IOWA, USA — Iowa's public universities are responding to new requirements from U.S. Immigration and Customs Enforcement that foreign students must take classes in person in order to have their F-1 visas renewed.
Iowa State University President Wendy Wintersteen wrote a letter Monday, saying in part:
"We believe this action by ICE is unwise. We are deeply concerned that this policy creates uncertainty and anxiety for our international students, who are already navigating many professional and personal challenges as a result of the pandemic."
You can read the her letter below:
ISU told Local 5 that 3,409 students currently have F-1 visas.
Here is a country-by-country breakdown of where those international students are from:
- China: 1,097
- India: 588
- South Korea: 216
- Malaysia: 169
- Iran: 113
- Brazil: 60
- Saudi Arabia: 56
- Taiwan: 56
- Bagladesh: 52
- Vietnam: 45
The University of Northern Iowa also released a statement Monday, which reads: "UNI is deeply disappointed by the federal government’s announcement to discontinue an online course waiver for international students."
The full statement is below:
The temporary exemptions are for the fall 2020 semester, and say that the U.S. State Department will not issue visas to students for the fall 2020 semester if their curriculum has gone fully online.
If non-immigrant F-1 visa students are in these programs, they must transfer to an in-person program or "they may face immigration consequences including, but not limited to, the initiation of removal proceedings."
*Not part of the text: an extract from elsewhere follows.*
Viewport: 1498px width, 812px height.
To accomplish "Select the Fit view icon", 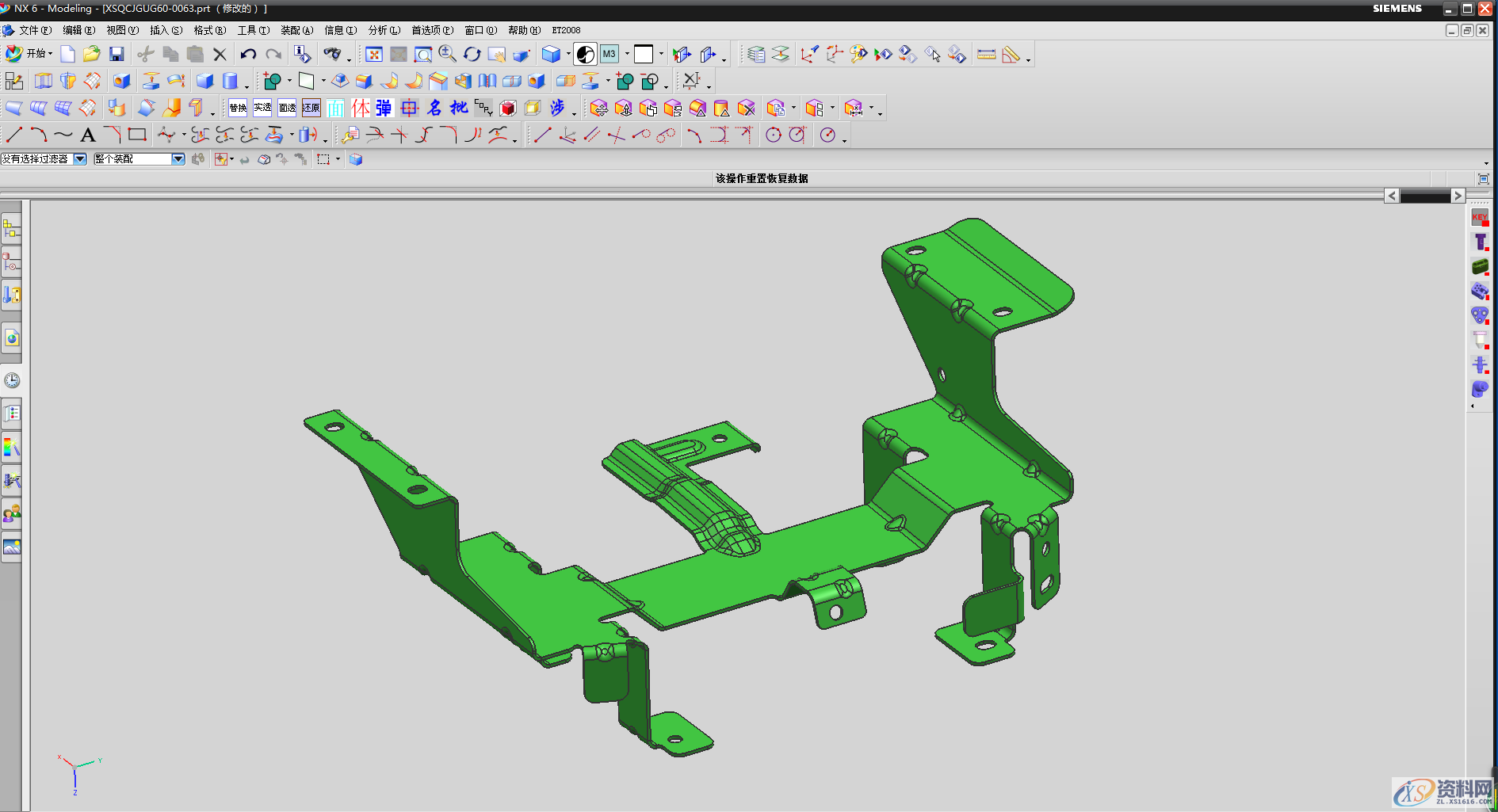I will [x=374, y=54].
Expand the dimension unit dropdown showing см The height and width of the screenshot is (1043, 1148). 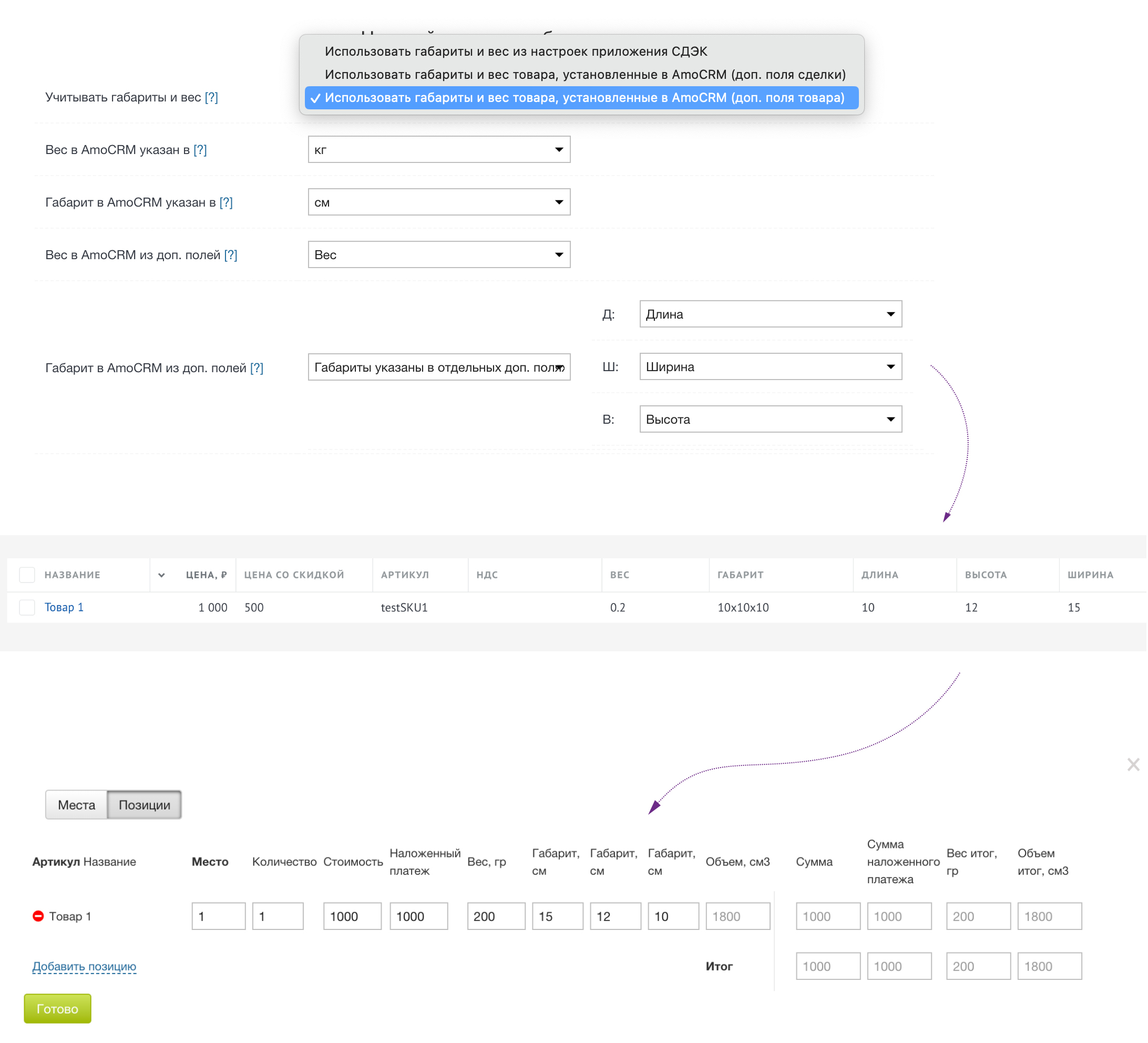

Harvard University and the Massachusetts Institute of Technology have filed a lawsuit Wednesday morning in District Court in Boston against the Department of Homeland Security and U.S. Immigration and Customs Enforcement.
The University of Iowa detailed that their hybrid model for fall classes means students "will be required to take at least one course in person if they wish to keep their [Student and Exchange Visitor Information System] record active."
"Once the University of Iowa moves exclusively to online classes after Thanksgiving break, it may be necessary for international students to leave the United States," the school said in a release. "We are seeking further guidance on this point."
According to Des Moines Area Community College President Rob Denson, 150 students with F-1 visas are spread out across their campuses.